Training for the IPA Buckeye Brawl on December 1st. Programming by Dave Tate in italics.
10/20- ME Lower
- Warm Ups
- 2 sets each various shoulder raise and push downs. Again this is just warming up. I would also put it 1-2 sets of hanging leg raise and GHR’s Also include shoulder circuit for 1 rotation.
- *Add in band pull aparts and band face pulls.
- Squats
- Work up to a weight that is 80% of your best squat. If Raw then base on raw, if full gear than base on full gear. If you use gear than use it all.
- Set straps up so you will be squatting to legal depth. Have someone call you up before bar hits the straps.
- Do one more set with 85%
- After last set toss a reverse band on so you take 100-150 off at the bottom.
- Go up to 120% for 1
Went up to 400 then threw on the ol bands and worked up to 525 reverse band. We try to set them up so they don’t take a whole lot off the top so the pick will still be on the heavy side. Obviously they still take some off at the top; I am not laboring under the delusion that I squatted 525 at any point in this lift. I think it looked a little weird on the way up but I am not overly concerned. My concern now is just getting my squat back up and seeing where I am at.
We had a big crowd in today; Todd Brock and Co, the Masons, and Yessica all graced us with their presence at the S5 compound. Also that sounds like one denim clad ensemble that I assume would play music akin to Bad Company, one folksy duo, and one single-name female pop star from the 90s.
Thank you to all the extra folks for their assistance today.
Dave told me to cut it after squatting since it was a long, meet-like day in terms of the amount of squatting. But had I not been a lazy fuck, here is what I would have done:
- Deadlift off one DC Block
- Work up to heavy single but DO NOT MISS
- Reverse Hypers (HEAVY)
- 2 sets of 8 reps
- Banded Good Mornings
- 2 sets of 20 reps
- Light Bench Press with tsunami bar
- 3 sets of 10 using either 95 or 135 pounds
- Free Time:
- 20 minutes of whatever you want. No less then 8 reps per set. Try to get as much blood into the muscles as you can.
10/21 ME Upper
- Warm Ups
- 2 sets each various shoulder raise and push downs. Again this is just warming up. I would also put it 1-2 sets of hanging leg raise and GHR’s Also include shoulder circuit for 1 rotation.
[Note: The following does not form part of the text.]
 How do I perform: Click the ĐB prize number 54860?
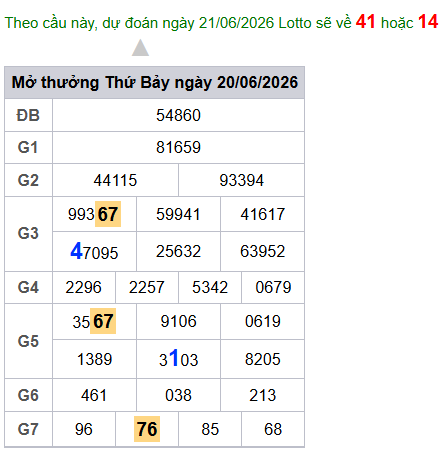point(178,115)
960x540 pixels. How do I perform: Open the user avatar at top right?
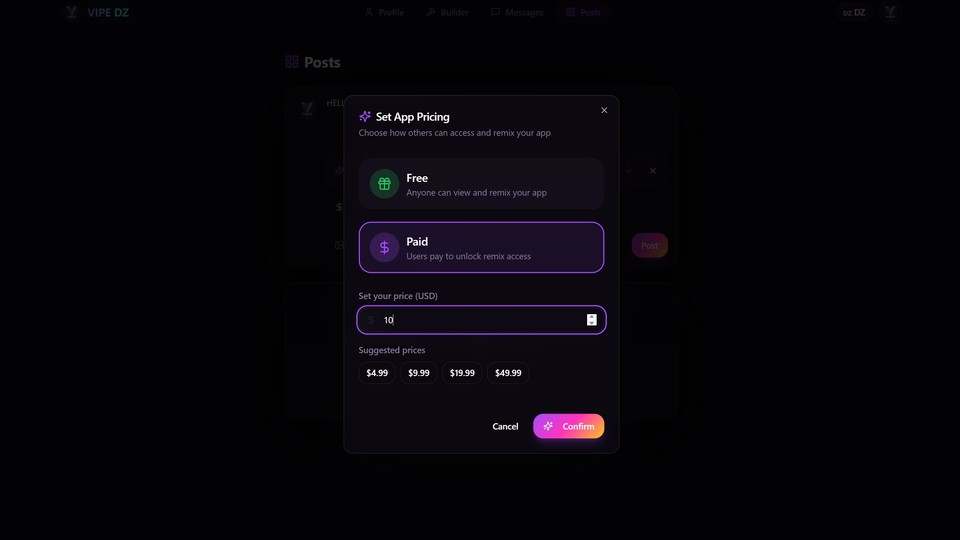890,12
- Reverse Band Stand Press
- Work up to single and then a down set of 3 reps
-
OK THIS IS ACTUALLY AN EXERCISE. The only people I had seen do this prior to today were Dave and other large, older, dying men so I just assumed it was a floor press for people who were too lazy and/or decrepit to get all the way to the floor.
Here is the explanatory video Dave sent me when I asked him if he just meant to type reverse band press.
Went up to 295 for a single then did a triple with 235
Yessica was in today too getting ready for her first single ply meet and getting some shirt work in. It has been a few years of single and multi ply gear for me and I am still trying to figure out HOW THE FUCK SHIRTS WORK and how to set them based on each shirt, lifter, lifting style, and weight. Whenever Dave helps us set shirts I try to learn more about the intricacies of shirted decision making. It’s still a work in progress.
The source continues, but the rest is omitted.